• _TASK INPUT_:
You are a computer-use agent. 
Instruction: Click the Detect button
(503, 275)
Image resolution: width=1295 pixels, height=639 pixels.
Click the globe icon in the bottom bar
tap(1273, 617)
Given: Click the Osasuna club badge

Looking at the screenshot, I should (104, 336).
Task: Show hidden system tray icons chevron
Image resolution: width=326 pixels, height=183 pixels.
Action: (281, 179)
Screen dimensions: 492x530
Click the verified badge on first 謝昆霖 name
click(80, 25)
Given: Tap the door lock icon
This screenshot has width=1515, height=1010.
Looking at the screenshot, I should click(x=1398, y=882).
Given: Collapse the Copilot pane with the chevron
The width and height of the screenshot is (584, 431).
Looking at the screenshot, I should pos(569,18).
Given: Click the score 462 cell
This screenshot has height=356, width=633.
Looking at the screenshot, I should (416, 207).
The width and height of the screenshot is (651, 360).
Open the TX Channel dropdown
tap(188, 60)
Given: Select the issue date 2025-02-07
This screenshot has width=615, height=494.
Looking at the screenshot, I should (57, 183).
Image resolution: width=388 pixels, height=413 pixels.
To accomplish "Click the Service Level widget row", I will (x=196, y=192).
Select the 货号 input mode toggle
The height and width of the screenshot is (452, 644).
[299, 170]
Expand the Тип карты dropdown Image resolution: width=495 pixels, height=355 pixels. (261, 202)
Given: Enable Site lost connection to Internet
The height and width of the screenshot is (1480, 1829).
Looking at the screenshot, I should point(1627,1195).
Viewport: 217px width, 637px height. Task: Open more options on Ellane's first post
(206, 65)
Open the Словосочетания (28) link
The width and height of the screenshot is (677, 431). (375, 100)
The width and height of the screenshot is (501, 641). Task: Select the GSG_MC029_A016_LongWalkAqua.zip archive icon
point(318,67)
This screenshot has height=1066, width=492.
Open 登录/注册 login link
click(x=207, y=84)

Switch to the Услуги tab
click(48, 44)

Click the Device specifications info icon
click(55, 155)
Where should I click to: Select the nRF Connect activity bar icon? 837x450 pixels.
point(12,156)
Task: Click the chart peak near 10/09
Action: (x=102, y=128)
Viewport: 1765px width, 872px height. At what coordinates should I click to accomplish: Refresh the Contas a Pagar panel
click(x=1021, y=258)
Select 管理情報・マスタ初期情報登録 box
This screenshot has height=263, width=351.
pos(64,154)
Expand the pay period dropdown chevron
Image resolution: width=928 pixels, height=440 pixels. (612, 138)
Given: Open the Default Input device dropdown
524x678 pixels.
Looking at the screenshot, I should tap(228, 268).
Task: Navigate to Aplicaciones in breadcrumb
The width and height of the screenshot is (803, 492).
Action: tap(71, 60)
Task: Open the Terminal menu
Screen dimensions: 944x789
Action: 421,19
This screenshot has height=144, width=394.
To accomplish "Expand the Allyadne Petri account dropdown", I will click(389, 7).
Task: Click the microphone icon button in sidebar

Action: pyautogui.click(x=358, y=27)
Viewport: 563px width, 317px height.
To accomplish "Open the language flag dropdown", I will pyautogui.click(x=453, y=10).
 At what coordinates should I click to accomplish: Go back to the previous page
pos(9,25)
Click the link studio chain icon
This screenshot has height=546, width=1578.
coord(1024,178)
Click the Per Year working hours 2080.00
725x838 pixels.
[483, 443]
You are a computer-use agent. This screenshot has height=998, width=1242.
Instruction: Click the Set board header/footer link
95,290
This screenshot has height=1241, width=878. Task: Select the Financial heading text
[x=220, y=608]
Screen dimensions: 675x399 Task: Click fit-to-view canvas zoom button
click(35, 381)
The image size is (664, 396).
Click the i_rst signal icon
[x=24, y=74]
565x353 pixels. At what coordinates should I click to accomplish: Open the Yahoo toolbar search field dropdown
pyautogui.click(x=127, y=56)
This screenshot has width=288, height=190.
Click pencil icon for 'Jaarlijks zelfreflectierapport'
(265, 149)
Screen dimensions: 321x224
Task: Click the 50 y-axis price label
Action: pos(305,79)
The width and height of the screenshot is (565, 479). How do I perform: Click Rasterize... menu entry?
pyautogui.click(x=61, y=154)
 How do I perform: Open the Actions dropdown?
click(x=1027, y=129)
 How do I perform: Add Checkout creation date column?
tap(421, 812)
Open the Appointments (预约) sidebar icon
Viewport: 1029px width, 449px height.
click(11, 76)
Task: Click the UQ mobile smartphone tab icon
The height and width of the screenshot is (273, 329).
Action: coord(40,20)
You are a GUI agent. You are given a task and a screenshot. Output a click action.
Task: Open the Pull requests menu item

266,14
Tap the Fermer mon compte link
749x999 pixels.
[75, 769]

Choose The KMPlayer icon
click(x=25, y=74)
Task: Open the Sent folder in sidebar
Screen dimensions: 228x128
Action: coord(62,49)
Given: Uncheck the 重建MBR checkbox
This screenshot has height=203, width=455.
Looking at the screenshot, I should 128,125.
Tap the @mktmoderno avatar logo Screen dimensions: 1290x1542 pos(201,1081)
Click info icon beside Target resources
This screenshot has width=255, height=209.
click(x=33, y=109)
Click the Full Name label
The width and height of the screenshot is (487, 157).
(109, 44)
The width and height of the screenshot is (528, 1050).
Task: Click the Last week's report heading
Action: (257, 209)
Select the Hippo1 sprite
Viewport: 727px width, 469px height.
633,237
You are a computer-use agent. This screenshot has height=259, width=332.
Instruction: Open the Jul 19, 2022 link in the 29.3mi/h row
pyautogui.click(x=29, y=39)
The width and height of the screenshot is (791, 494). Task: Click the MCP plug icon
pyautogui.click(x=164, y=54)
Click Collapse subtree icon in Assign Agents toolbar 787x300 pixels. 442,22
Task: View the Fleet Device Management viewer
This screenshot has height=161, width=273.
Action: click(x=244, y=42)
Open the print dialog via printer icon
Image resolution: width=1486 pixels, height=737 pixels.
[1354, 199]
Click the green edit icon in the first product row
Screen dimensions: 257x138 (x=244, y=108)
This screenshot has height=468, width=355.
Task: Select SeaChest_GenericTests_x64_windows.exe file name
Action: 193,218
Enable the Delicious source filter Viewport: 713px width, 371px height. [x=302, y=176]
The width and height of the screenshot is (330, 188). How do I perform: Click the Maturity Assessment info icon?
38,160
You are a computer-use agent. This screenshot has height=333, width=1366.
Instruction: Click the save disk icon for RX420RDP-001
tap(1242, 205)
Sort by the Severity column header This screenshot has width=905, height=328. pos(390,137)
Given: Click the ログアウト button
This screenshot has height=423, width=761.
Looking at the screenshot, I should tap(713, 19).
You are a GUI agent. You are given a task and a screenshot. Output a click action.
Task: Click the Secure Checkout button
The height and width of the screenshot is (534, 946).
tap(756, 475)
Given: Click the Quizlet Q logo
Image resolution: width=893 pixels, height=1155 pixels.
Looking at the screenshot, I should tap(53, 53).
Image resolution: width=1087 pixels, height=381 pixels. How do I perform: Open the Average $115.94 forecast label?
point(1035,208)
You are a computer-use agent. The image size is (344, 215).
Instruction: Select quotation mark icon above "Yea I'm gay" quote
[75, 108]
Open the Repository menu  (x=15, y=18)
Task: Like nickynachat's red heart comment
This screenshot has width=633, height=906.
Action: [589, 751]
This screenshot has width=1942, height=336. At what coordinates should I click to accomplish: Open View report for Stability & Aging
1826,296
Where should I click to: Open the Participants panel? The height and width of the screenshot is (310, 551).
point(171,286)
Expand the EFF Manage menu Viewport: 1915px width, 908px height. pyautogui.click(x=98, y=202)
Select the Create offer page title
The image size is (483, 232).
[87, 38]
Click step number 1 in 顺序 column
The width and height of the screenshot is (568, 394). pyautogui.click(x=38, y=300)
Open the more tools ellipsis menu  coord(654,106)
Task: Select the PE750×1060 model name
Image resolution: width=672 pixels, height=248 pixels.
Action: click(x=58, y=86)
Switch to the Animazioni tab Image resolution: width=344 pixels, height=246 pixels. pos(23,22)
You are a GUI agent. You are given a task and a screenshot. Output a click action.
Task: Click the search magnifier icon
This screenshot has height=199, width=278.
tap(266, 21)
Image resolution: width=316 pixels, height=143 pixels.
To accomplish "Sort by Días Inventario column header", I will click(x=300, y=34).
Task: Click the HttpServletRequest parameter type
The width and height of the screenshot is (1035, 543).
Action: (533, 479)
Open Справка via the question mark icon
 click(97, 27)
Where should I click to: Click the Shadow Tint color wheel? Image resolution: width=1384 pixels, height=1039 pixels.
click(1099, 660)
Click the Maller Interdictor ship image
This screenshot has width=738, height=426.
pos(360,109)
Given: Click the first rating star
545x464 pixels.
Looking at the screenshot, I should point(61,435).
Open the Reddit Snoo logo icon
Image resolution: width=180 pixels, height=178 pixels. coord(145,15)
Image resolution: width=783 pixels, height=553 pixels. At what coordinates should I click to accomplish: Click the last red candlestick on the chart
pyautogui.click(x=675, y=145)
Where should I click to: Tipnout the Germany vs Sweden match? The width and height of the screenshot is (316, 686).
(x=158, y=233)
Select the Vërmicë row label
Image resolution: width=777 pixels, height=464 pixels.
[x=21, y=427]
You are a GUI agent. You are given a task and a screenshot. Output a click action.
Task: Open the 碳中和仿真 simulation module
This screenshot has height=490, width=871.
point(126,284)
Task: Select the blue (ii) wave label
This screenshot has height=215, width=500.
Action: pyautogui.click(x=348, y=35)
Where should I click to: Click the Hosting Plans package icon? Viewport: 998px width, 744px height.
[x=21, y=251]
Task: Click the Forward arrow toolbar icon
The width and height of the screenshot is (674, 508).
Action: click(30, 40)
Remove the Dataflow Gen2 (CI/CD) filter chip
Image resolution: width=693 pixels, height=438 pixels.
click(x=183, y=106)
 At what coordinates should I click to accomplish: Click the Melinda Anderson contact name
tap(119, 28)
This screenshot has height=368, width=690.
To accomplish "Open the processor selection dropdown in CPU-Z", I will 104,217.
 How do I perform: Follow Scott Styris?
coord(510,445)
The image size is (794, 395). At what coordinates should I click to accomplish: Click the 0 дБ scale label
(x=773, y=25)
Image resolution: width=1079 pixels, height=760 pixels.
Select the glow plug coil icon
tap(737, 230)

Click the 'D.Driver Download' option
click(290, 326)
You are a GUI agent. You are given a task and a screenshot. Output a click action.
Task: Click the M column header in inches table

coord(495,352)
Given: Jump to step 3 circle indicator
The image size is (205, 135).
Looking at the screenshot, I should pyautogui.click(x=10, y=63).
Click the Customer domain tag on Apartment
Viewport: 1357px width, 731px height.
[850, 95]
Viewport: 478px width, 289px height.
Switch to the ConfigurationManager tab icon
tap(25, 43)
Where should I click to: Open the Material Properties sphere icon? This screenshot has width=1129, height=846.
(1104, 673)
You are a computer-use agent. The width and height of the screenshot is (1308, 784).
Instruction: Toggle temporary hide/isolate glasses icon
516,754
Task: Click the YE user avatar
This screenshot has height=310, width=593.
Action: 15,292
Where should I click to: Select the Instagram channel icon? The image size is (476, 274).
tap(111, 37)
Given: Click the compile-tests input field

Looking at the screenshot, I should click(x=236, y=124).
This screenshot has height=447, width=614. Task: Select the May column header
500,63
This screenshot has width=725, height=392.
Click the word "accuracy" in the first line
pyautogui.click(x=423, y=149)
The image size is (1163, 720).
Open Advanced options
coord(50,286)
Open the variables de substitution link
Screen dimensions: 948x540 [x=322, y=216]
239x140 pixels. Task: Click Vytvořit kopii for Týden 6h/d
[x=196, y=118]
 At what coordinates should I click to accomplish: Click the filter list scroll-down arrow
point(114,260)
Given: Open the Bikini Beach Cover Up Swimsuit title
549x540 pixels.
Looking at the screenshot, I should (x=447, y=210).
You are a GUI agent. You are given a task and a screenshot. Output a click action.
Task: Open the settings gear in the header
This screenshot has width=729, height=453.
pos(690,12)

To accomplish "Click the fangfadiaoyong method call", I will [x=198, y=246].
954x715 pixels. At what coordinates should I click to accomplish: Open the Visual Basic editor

• _WHAT TO PRODUCE_: The lines above, from the start of the records through the one containing "Given: Tap the door lock icon", are to be printed exactly, and nothing else is to be included.

• _TASK RESULT_:
You are a computer-use agent. 
Instruction: Click the Detect button
(503, 275)
Image resolution: width=1295 pixels, height=639 pixels.
Click the globe icon in the bottom bar
tap(1273, 617)
Given: Click the Osasuna club badge

Looking at the screenshot, I should (104, 336).
Task: Show hidden system tray icons chevron
Image resolution: width=326 pixels, height=183 pixels.
Action: (281, 179)
Screen dimensions: 492x530
Click the verified badge on first 謝昆霖 name
click(80, 25)
Given: Tap the door lock icon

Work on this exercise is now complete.